* _Extracted entries_
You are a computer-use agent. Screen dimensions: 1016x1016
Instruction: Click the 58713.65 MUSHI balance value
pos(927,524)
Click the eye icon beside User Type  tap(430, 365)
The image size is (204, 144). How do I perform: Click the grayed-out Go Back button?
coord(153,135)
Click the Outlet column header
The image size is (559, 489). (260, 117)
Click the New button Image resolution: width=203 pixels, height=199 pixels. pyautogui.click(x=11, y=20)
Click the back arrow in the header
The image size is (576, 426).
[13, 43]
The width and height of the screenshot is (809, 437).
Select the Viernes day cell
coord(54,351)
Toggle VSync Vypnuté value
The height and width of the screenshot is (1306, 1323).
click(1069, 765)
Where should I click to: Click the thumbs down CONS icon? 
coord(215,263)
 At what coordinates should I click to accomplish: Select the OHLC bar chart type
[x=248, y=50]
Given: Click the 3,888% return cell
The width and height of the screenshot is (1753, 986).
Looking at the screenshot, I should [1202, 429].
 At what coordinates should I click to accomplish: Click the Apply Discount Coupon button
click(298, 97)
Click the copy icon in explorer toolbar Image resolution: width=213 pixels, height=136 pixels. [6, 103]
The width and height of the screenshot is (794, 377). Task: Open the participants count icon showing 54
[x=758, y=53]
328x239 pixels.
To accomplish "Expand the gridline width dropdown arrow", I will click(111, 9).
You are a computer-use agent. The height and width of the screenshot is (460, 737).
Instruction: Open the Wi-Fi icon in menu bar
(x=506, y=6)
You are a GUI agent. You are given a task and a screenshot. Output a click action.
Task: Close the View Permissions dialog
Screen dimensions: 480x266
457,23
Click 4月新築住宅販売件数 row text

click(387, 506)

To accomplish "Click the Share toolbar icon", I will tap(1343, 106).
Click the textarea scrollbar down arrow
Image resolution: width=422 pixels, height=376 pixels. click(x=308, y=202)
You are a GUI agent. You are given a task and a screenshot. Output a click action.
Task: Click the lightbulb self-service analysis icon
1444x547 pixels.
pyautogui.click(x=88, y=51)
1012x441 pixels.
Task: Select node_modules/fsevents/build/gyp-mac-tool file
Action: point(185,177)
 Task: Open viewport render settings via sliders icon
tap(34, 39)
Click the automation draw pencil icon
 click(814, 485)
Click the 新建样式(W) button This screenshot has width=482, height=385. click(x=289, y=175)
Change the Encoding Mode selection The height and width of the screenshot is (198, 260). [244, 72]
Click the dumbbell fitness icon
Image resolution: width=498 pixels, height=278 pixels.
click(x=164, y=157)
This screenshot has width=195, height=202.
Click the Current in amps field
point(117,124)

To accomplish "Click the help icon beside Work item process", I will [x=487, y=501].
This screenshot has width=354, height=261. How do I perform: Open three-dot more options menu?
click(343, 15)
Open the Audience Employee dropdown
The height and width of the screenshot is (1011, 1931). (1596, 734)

* _Directions for this task_
Return every line from the records above that holds the word "computer".

* _Solution below_
You are a computer-use agent. Screen dimensions: 1016x1016
You are a computer-use agent. The height and width of the screenshot is (460, 737).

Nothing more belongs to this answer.